▶ **Exercise description**
In the text describing the program "Lee Kyu-yeon's Spotlight," what day and time does the program air?

▶ **Extract provided**
⟨
- Genre: Investigative journalism Current affairs
- Created by: JTBC
- Developed by: JTBC Exploration and Factual Headquarters
- Presented by: Lee Kyu-yeon
- Country of origin: South Korea
- Original language: Korean
- No. of episodes: 266

Production
- Executive producer: Jang Ki-ha
- Production location: South Korea
- Running time: 80 minutes

Original release
- Network: JTBC
- Release: 31 May 2015 – present

= Lee Kyu-yeon's Spotlight =

South Korean journalism program

Lee Kyu-yeon's Spotlight is a South Korean investigative journalism program hosted by Lee Kyu-yeon. It airs Saturdays at 19:40 KST on JTBC.
⟩
▶ **Dataset extract**
⟨
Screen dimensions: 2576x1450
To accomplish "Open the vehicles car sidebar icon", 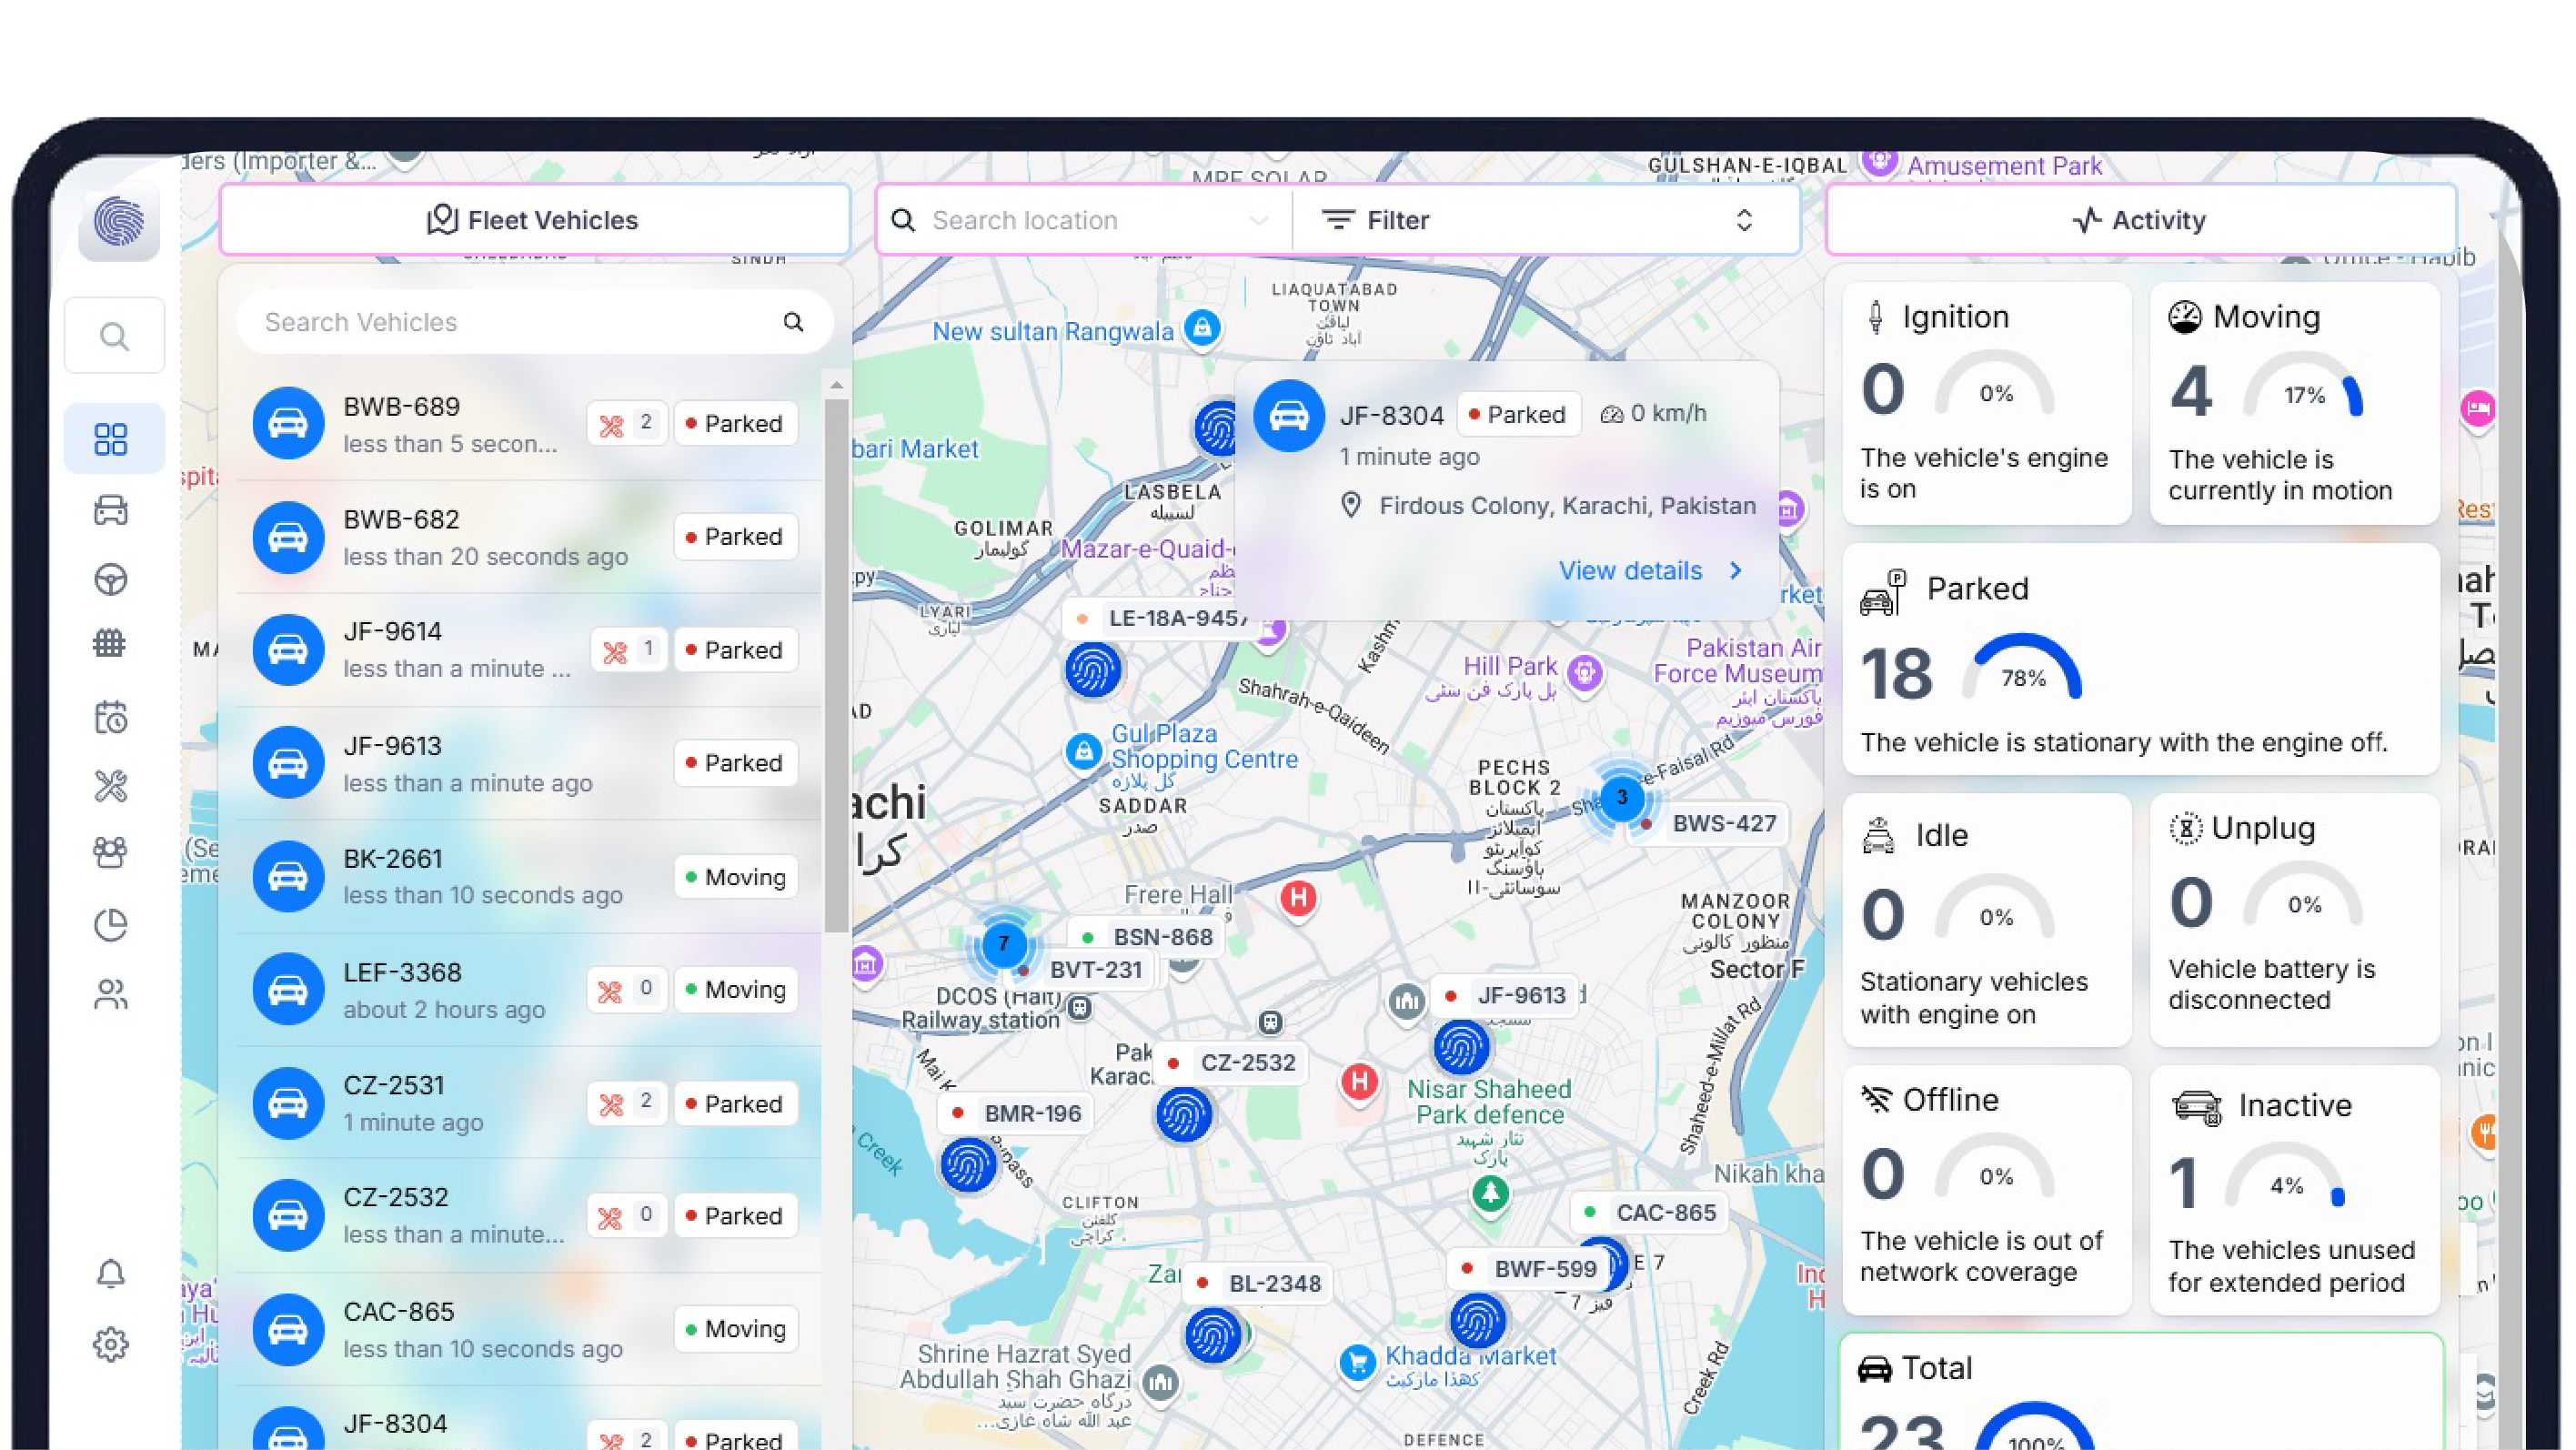I will point(111,510).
⟩
▶ **Reply**
Saturdays at 19:40 KST on JTBC.